* [TASK TO CARRY OUT]: Repeat exactly, and only, the lines of the entries below from the one with "Switch to the 상세 정보 tab" through the one with "Expand the Segmento", both ends included.

* [DATA PROVIDED]:
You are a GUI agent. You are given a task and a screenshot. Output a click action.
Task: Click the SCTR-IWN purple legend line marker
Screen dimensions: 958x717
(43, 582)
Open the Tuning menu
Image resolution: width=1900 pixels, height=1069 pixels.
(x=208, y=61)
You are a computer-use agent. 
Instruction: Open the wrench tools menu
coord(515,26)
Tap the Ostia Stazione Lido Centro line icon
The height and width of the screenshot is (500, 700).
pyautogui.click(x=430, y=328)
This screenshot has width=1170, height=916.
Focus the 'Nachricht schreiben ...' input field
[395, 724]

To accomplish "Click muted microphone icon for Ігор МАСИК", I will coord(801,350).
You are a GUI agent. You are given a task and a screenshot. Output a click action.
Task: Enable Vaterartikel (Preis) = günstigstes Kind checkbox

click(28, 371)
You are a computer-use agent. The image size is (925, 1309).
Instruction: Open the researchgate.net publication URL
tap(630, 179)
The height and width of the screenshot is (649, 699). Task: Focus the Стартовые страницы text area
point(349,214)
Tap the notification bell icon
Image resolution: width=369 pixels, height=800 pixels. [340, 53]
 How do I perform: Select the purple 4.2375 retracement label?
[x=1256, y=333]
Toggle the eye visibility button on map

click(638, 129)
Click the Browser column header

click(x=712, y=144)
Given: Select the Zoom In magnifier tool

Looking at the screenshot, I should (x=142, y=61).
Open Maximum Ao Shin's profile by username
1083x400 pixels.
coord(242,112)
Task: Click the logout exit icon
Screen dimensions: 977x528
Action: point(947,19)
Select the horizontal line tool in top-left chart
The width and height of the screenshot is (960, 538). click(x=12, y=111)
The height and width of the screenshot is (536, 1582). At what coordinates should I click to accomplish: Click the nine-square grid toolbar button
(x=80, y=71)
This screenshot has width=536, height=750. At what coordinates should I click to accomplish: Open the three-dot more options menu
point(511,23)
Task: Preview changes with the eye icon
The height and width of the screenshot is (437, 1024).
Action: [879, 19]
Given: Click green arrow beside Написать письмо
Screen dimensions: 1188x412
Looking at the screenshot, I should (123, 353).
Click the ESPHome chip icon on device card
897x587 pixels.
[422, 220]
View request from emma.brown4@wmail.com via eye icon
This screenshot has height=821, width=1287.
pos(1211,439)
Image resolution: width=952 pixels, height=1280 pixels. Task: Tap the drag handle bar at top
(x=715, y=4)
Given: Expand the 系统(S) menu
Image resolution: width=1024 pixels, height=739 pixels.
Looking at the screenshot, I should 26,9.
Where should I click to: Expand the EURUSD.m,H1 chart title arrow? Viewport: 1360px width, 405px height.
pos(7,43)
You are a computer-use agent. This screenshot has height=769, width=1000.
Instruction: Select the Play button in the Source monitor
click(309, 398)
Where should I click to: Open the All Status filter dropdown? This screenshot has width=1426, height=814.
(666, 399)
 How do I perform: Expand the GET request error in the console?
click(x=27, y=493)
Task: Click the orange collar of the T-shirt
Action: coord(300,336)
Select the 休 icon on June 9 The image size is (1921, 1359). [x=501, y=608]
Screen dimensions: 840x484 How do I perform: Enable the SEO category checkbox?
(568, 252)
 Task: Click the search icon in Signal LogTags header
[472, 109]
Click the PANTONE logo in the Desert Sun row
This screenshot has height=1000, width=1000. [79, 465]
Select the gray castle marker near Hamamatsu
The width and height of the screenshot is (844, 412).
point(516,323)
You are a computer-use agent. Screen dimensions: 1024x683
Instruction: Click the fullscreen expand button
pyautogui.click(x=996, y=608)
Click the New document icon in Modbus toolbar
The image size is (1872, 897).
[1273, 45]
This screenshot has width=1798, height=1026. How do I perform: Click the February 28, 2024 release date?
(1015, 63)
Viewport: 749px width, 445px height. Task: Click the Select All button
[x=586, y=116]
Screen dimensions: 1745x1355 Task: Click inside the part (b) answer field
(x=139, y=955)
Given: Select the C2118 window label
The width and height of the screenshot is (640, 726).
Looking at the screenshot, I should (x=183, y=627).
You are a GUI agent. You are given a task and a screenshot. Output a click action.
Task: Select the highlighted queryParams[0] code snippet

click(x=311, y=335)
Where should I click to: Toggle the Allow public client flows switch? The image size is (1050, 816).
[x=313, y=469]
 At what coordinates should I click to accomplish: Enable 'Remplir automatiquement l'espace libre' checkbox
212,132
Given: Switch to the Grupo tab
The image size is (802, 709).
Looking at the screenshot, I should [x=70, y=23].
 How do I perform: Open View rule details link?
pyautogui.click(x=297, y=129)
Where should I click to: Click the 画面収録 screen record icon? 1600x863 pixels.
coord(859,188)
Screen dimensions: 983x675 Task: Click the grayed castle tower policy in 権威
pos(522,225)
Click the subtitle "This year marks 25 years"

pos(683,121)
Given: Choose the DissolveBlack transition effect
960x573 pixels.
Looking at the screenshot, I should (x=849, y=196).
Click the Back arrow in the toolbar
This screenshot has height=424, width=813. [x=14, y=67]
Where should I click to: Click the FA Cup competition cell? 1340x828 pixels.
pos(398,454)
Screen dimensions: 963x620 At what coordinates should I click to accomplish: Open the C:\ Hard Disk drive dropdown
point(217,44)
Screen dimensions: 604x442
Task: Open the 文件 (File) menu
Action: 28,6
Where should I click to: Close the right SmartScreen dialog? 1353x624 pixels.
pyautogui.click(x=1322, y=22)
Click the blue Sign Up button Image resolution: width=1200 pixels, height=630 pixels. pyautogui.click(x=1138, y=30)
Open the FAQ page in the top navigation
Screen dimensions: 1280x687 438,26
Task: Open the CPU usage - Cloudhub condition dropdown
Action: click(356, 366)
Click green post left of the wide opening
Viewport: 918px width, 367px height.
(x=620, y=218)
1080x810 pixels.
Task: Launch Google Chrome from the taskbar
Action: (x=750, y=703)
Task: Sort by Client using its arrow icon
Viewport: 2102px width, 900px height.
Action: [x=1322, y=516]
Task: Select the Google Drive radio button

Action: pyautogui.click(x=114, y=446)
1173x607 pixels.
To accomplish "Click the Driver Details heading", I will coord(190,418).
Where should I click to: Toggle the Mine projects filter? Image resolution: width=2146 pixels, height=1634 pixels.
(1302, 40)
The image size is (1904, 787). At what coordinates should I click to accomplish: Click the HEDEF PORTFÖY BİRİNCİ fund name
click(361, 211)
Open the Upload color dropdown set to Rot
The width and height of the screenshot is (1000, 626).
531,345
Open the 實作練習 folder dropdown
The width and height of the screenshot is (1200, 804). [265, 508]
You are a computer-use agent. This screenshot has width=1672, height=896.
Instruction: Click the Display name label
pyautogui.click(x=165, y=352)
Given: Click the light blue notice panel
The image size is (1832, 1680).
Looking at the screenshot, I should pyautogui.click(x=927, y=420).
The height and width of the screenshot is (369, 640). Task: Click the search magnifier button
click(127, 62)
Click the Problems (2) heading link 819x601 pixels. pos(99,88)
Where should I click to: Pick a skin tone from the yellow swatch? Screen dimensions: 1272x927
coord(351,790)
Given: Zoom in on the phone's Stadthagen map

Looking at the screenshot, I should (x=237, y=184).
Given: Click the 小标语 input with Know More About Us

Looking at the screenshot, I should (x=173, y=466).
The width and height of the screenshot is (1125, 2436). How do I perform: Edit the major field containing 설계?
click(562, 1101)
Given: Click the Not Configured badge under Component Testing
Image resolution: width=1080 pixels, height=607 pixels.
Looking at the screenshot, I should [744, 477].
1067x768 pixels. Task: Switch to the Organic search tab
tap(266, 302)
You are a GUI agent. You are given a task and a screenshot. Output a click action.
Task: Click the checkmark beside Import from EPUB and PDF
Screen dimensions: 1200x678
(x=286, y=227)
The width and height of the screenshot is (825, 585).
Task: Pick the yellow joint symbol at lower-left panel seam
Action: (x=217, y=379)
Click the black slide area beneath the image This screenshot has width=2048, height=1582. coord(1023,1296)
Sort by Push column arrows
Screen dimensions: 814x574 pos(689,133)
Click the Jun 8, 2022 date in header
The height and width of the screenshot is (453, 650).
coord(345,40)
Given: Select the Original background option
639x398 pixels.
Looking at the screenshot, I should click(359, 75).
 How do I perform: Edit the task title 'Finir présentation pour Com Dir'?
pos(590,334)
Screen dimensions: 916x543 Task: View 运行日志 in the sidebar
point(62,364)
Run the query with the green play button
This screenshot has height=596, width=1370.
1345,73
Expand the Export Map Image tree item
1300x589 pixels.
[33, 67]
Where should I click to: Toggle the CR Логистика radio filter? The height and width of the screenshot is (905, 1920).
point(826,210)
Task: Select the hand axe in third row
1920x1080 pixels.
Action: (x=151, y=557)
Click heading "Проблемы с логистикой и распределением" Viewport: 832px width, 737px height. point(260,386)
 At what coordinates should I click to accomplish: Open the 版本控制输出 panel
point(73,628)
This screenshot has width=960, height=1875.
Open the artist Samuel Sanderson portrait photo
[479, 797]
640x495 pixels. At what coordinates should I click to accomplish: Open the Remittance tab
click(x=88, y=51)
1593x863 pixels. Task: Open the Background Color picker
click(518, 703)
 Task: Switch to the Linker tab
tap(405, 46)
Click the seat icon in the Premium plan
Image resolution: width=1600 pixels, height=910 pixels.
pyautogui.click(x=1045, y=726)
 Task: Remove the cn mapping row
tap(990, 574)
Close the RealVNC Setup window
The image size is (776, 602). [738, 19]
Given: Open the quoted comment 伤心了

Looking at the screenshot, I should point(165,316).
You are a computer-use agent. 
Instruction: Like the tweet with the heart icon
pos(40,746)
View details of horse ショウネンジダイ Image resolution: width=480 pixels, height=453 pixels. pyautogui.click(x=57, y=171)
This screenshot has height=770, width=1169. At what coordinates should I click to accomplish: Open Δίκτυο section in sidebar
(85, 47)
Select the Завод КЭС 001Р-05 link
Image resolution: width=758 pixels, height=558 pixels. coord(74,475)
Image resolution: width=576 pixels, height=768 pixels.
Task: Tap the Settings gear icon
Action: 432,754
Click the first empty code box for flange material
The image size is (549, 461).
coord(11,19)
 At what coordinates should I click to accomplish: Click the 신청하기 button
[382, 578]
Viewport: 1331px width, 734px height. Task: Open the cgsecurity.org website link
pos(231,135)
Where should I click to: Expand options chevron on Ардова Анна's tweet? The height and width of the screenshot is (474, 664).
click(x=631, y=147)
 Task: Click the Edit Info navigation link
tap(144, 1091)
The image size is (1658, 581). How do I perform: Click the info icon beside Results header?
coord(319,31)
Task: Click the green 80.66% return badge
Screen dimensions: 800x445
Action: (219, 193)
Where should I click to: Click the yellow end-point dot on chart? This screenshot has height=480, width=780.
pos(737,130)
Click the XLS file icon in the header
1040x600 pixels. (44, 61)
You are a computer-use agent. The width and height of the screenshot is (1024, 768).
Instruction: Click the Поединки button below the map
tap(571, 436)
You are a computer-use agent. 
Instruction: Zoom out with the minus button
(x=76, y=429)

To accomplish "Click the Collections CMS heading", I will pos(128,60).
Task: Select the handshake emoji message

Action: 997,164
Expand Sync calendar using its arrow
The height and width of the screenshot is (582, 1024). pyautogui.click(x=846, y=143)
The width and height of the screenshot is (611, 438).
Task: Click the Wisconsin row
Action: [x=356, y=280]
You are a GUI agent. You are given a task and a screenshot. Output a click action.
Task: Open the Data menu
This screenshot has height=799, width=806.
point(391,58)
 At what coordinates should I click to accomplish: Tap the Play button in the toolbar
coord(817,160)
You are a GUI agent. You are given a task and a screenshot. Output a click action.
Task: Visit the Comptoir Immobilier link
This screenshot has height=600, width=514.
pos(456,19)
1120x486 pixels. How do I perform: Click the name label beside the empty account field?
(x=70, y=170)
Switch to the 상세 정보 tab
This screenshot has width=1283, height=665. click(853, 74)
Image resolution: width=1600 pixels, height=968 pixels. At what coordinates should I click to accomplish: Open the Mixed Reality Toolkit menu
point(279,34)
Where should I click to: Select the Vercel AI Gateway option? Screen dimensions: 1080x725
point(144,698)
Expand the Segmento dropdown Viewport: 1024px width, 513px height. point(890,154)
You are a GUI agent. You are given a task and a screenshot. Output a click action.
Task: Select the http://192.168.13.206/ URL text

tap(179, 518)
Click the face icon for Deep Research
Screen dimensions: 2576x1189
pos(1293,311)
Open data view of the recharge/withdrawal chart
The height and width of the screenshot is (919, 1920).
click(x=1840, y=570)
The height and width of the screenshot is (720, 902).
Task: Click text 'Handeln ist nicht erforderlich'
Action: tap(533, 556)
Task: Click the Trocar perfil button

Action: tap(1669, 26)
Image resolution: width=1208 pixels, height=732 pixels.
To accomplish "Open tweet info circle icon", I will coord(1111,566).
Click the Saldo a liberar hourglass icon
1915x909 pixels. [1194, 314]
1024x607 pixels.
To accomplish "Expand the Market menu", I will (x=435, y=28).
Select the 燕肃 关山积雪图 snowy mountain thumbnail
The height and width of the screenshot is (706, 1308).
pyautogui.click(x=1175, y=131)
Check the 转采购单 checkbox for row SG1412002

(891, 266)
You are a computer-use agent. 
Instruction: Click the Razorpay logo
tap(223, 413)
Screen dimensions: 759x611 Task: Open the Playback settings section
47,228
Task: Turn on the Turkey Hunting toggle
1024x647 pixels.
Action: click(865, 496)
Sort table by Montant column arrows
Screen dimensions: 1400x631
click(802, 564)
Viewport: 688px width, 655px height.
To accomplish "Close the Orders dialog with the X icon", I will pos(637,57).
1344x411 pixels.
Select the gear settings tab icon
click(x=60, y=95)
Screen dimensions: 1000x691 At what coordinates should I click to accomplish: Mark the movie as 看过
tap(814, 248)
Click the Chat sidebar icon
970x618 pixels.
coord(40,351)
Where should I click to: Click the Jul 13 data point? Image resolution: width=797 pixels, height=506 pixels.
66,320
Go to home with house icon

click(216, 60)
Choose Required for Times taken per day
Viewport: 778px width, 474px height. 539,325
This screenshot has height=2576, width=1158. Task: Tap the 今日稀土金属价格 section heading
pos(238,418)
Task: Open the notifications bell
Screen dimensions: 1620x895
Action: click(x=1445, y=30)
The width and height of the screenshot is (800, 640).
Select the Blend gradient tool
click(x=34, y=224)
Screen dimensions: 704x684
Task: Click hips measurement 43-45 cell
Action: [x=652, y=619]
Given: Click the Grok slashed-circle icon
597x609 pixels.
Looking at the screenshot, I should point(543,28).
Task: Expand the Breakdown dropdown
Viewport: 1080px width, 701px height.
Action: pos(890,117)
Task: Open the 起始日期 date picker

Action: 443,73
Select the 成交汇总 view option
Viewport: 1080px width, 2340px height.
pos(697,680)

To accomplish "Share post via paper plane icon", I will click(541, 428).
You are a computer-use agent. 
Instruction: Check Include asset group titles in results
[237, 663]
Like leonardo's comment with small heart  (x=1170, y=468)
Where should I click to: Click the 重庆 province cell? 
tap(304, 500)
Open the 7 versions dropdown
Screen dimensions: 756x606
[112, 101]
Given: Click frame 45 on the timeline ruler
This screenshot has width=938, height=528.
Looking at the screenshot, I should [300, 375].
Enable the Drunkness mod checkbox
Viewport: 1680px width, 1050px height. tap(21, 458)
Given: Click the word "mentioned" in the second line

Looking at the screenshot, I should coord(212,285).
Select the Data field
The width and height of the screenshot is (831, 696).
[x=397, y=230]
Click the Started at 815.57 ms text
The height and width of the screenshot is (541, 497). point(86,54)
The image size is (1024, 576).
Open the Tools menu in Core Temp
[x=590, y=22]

* [TASK OUTPUT]:
Switch to the 상세 정보 tab
This screenshot has width=1283, height=665. click(853, 74)
Image resolution: width=1600 pixels, height=968 pixels. At what coordinates should I click to accomplish: Open the Mixed Reality Toolkit menu
point(279,34)
Where should I click to: Select the Vercel AI Gateway option? Screen dimensions: 1080x725
point(144,698)
Expand the Segmento dropdown Viewport: 1024px width, 513px height. point(890,154)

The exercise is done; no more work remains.